## Given data:
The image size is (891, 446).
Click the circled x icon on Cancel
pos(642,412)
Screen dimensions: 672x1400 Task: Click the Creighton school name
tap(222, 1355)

## Exercise description:
The lines from the one containing "Click the circled x icon on Cancel" through the final line of the listing above are to be repeated exactly, and nothing else is to be printed.

## Worked solution:
Click the circled x icon on Cancel
pos(642,412)
Screen dimensions: 672x1400 Task: Click the Creighton school name
tap(222, 1355)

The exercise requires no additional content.